Menahan rasa penasaran itu sulit, Ia tidak terbiasa dengan menanyakan pertanyaan. Tetapi dalam situasi kasusnya sekarang ini, ia sangat butuh untuk tetap fokus dan mencari tahu motif Ghani yang sebenarnya.
Bahu Ghani menggendik kilas, tidak sama sekali berniat menjawab itu. Semakin menyiksa batinnya yang penuh dengan pertanyaan, namun Ia lebih mengutamakan ketenangannya. Maka dari itu, Ia bergerak mundur menyender kursi, lalu memangku kakinya dan bersedekap kedua lengan. Pasang senyum mencebik, balas menantang pria di depan sana.
"liar" Ia memutuskan memakai sikap yang sama dilakukan Ghani jika berbincang dengannya, pongah dan seakan menantang.

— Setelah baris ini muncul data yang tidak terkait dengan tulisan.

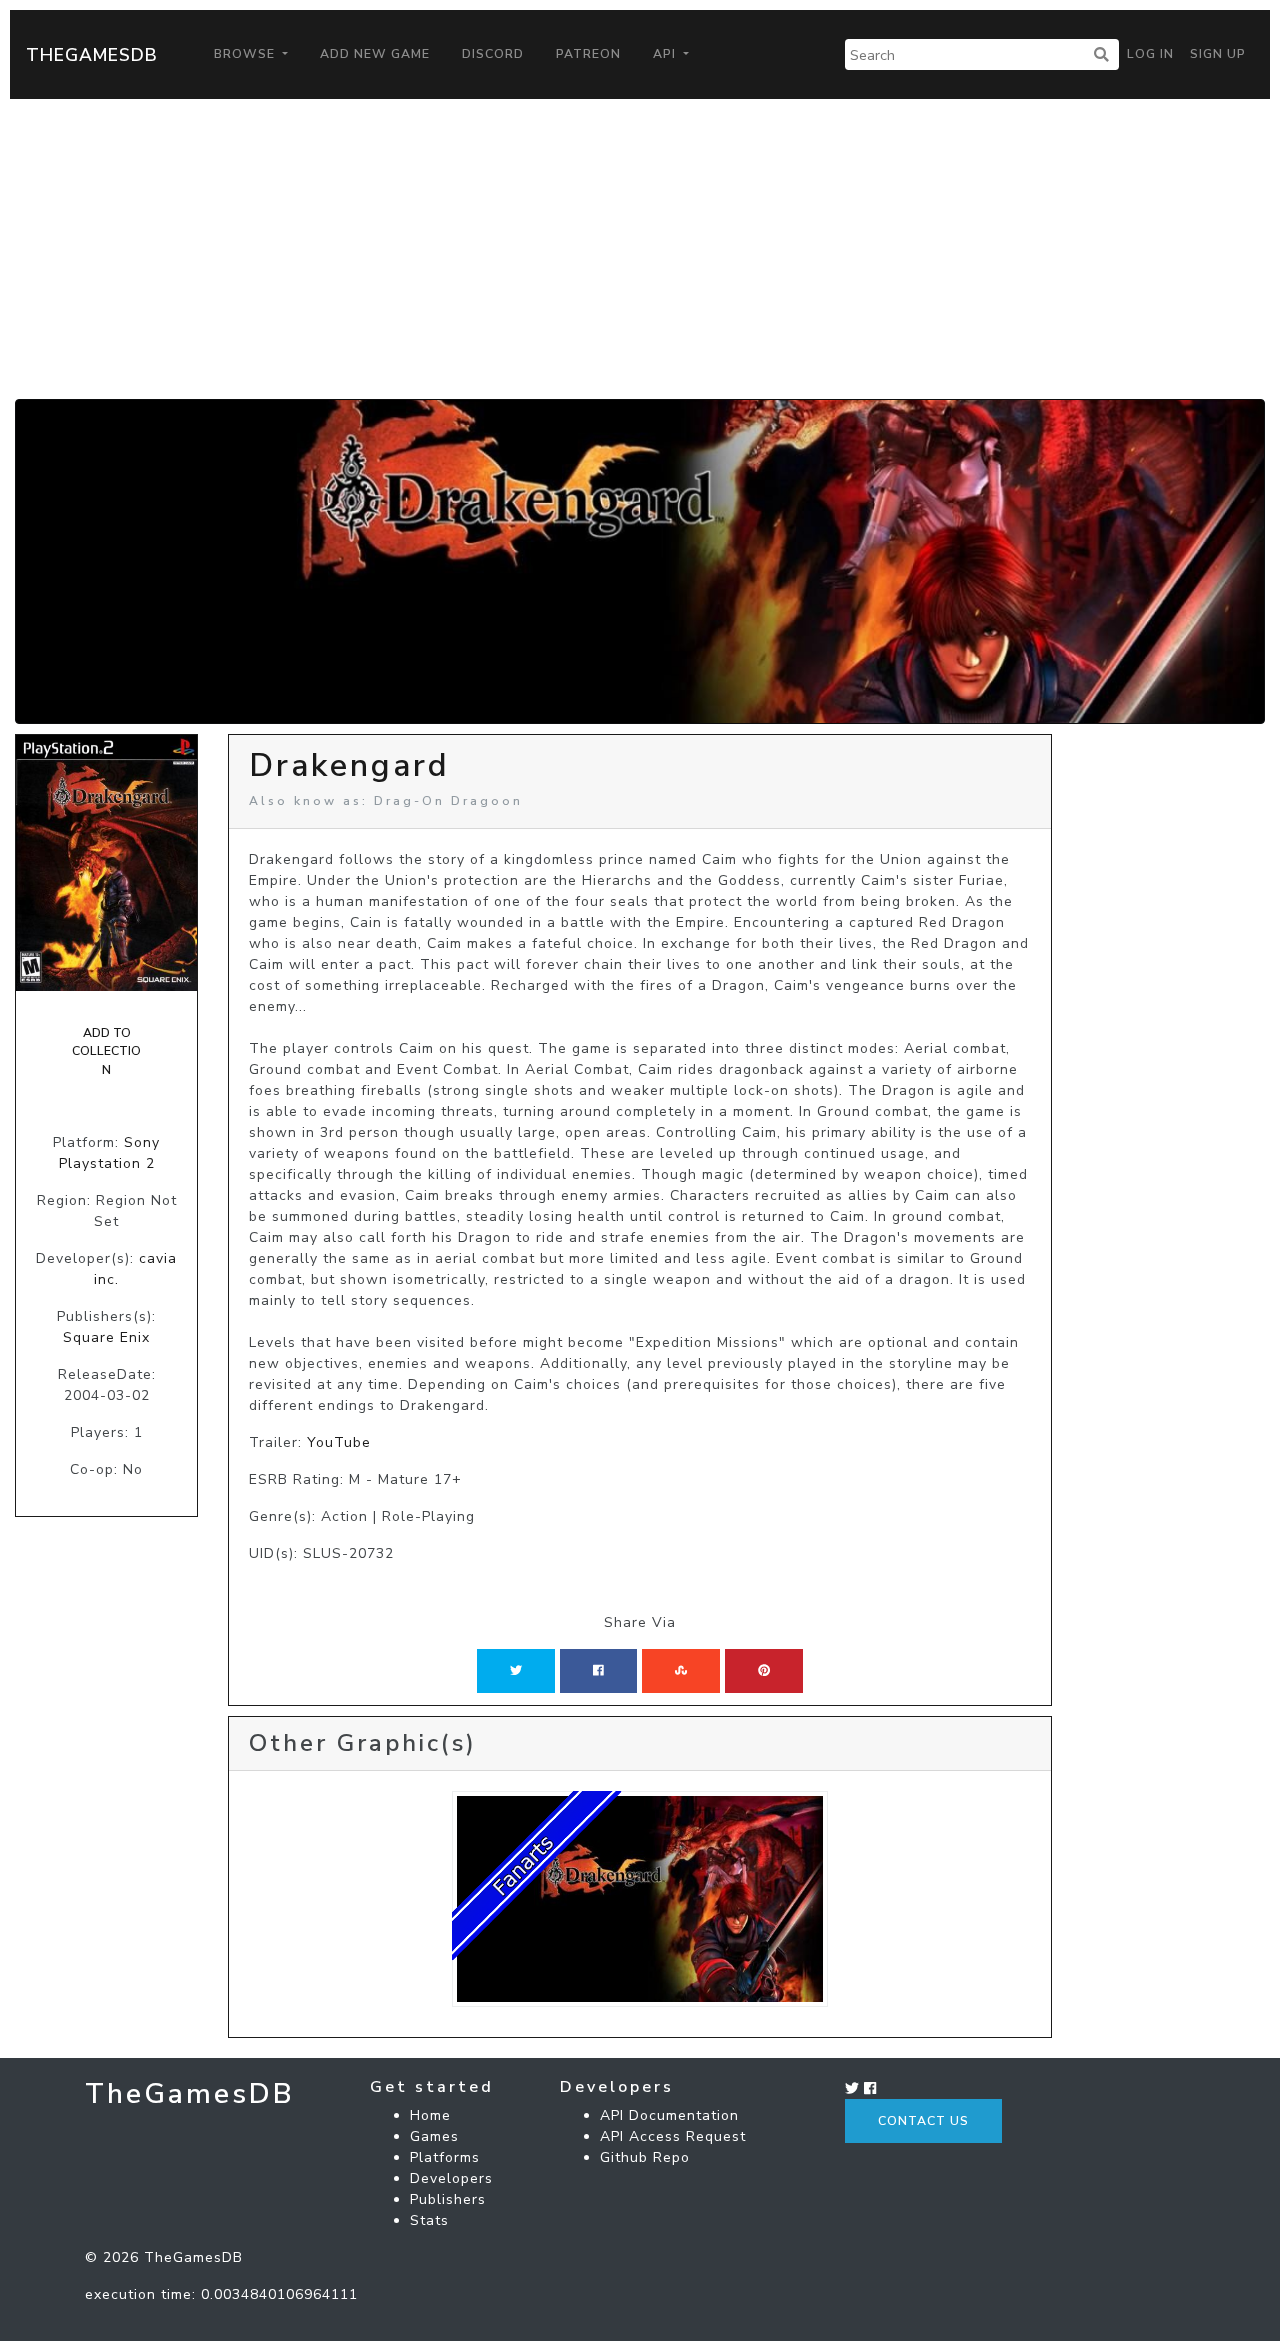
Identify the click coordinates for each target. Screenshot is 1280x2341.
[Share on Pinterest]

Mengundang senyum semakin merekah dari Ghani yang berhasil memancing sang dokter, karena akhirnya Dia bisa melihat sosok asli Malena? Dia kemudian menggestur
kepala ke arah dinding sebelah belokan menuju pintu utama tanpa lepas pandangan dari Malena yang melirik sekilas, "lihat yang di sana itu?" sebuah alat interkom yang kurang lebih sama seperti di kediamannya.
"kita punya sistem rumah yang sama, tapi punyamu itu gampang diretas karena cuman level 3, punyaku level 1 jadi jaringannya lebih aman dan mudah disambung ke sistem manapun yang saya mau".
Malena tidak mengetahui alat itu bisa melakukan hal tersebut, dan Ia juga tidak tahu kalau interkom tersebut memiliki tingkatan keamanan. Karena saat dirinya memasang benda itu, murni hanya untuk membuatnya tetap aman dari hal-hal yang tidak diinginkan karena dirinya tinggal sendirian, dan selama itu pula tidak ada hal aneh atau kejadian mengganggu yang menimpanya.
"itu artinya kamu menculik saya" tuduhnya yang membuat senyum Ghani berubah masam.
"i had to doctor, but sorry not sorry".
Meskipun perutnya sudah beberapa kali bergejolak karena aroma nasi goreng yang mengguggah rasa laparnya, Ia mencoba untuk tetap fokus menginterogasi Ghani. Karena Ia tidak tahu, sebanyak apa Ghani akan memberinya kesempatan untuk berbicara atau bertanya.
"ini pelecehan dan ilegal, saya bisa nuntut kamu ke pengadilan ghani" nada suaranya tenang, tidak ada kesan mengancam tapi Ghani seharusnya tahu bahwa itu tetap saja sebuah ancaman.
Ghani mundur menyandarkan punggung, lalu bersedekap dada juga namun dengan pandangan yang mengedar sejenak. "mari kita bahas tentang alasan kamu ada di sini sebagai terapis saya".
Pernyataan itu seakan memberitahu Malena secara tidak langsung, bahwa kesempatan untuk keluar dari tempat tersebut yang tak lain dan tidak bukan adalah pendopo di wilayah Galeri Semesta, adalah sesuatu yang kecil kemungkinannya terjadi.